Welcome to Eureka City!  Our city is defined less by boundaries on a map than by the sense of shared values our residents hold dear.  We take pride in maintaining a wholesome lifestyle, rich in cultural history, along with a deep commitment to the preservation of our environment and a progressive approach to local business. 

Eureka was originally known as Ruby Hollow before it developed into a bustling mining town. Incorporated as a city in 1892, Eureka became the financial center for the Tintic Mining District, a wealthy gold and silver mining area in Utah and Juab counties. The district was organized in 1869 and by 1899 became one of the top mineral producing areas in Utah. Eureka housed the "Big Four" mines -- Bullion Beck and Champion, Centennial Eureka, Eureka Hill, and Gemini-and later the Chief Consolidated Mining Company. The Chief was developed by the Walter Fitch family, who not only had their own mine in Eureka, but also the company headquarters, family residences, and family cemetery -- a most unique feature in any western mining town.

As with other mining towns, Eureka developed from a camp to a settlement then town. It benefited from competing transportation services of the Union Pacific (1889) and the Denver and Rio Grande Western (1891) railroads. Census statistics indicate the following population figures through 1930, when the impact of the Depression changed its fortunes: 1880 - 122; 1890 - 1,733; 1900 - 3,325; 1910 - 3,829; 1920 - 3,908; 1930 - 3,216.
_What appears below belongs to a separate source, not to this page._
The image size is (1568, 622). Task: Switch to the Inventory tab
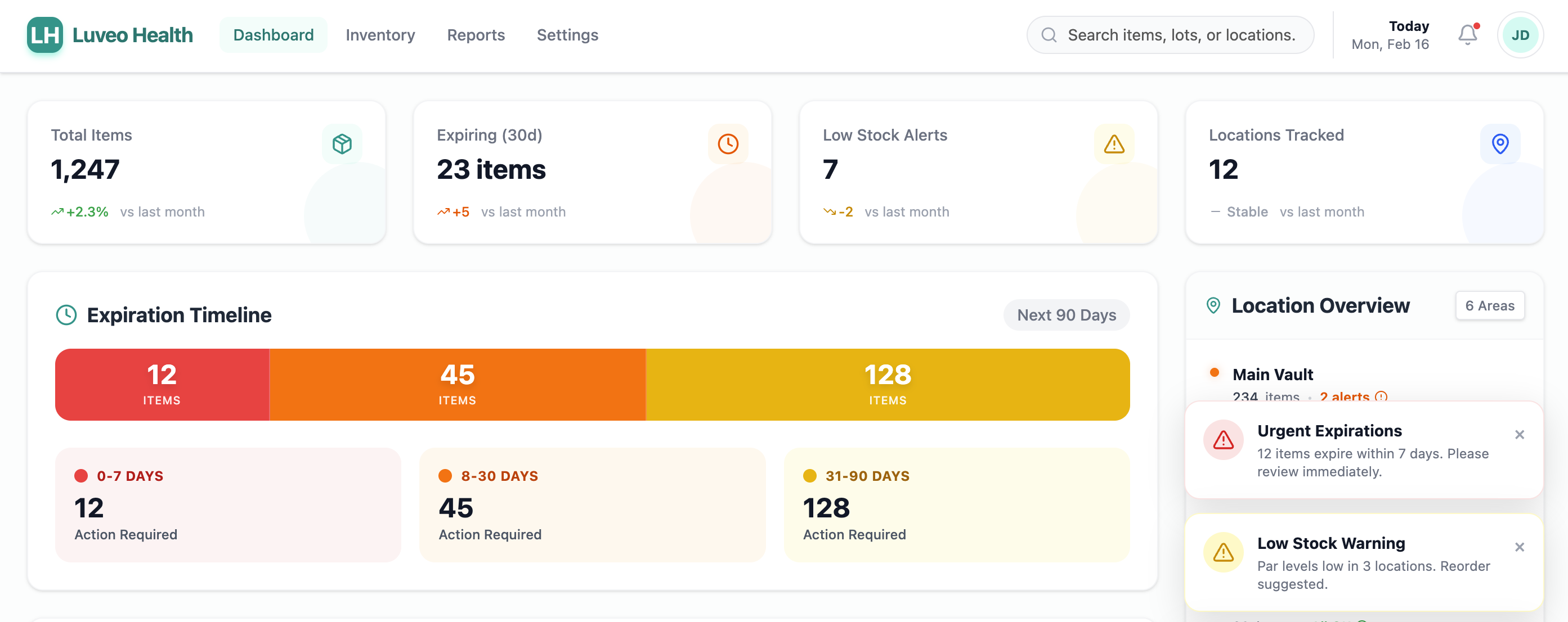(380, 35)
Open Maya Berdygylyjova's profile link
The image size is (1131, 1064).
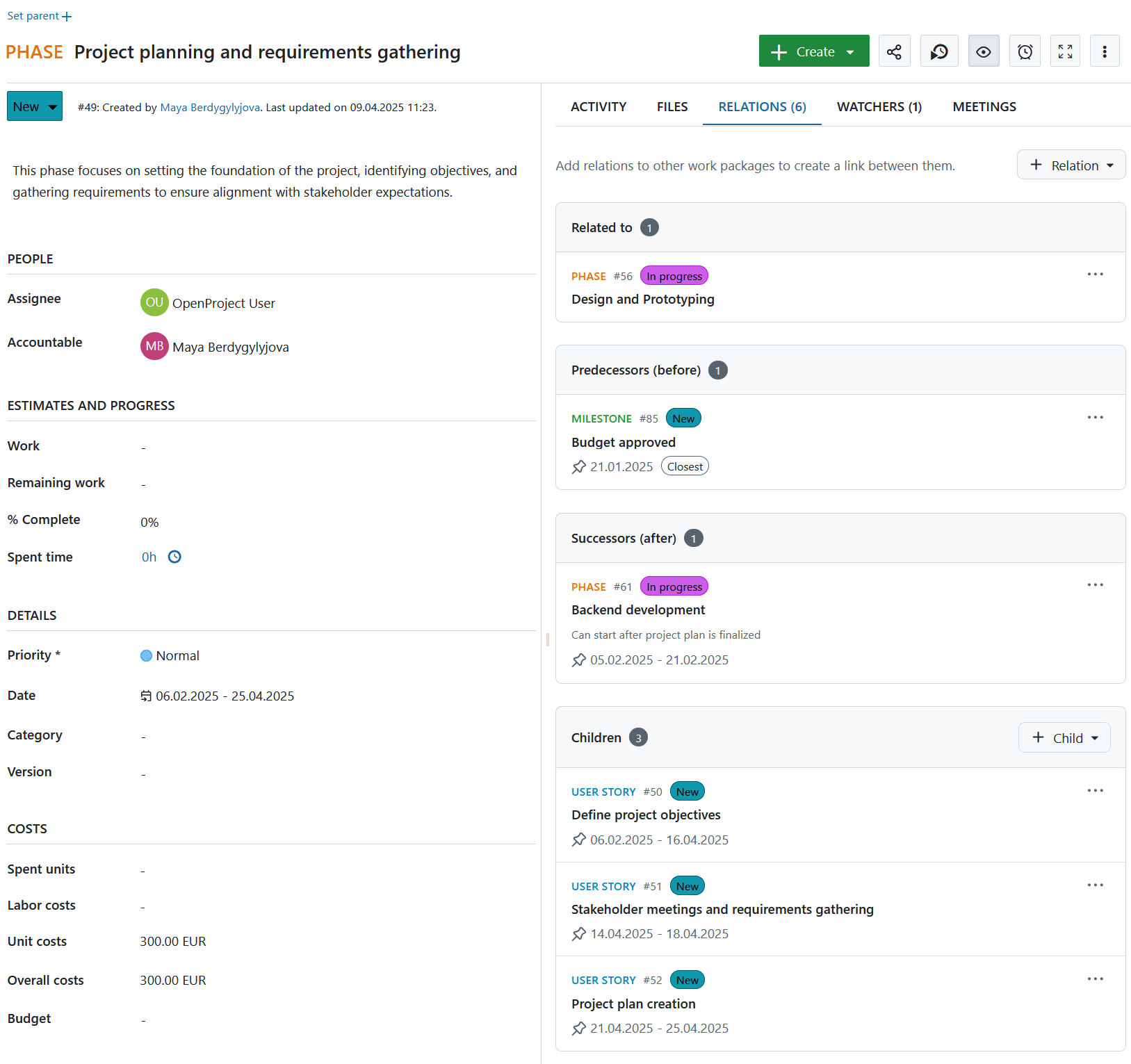(209, 107)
Eureka's role as the central financial point for the district ensured its survival. It housed business establishments, financial institutions, local and county governmental buildings including Eureka City Hall (1899) and a Juab County Courthouse (1892), various churches, and the meeting places for numerous labor, social, and fraternal organizations. Mining entrepreneurs such as John Q. Packard, John Beck, Jessie Knight, Walter Fitch Sr., and others loomed as important figures in Eureka and Tintic history. In 1979 Eureka was placed in the National Register of Historic Places as part of the Tintic Mining District Multiple Resource Area, recognizing the importance of remaining buildings and sites.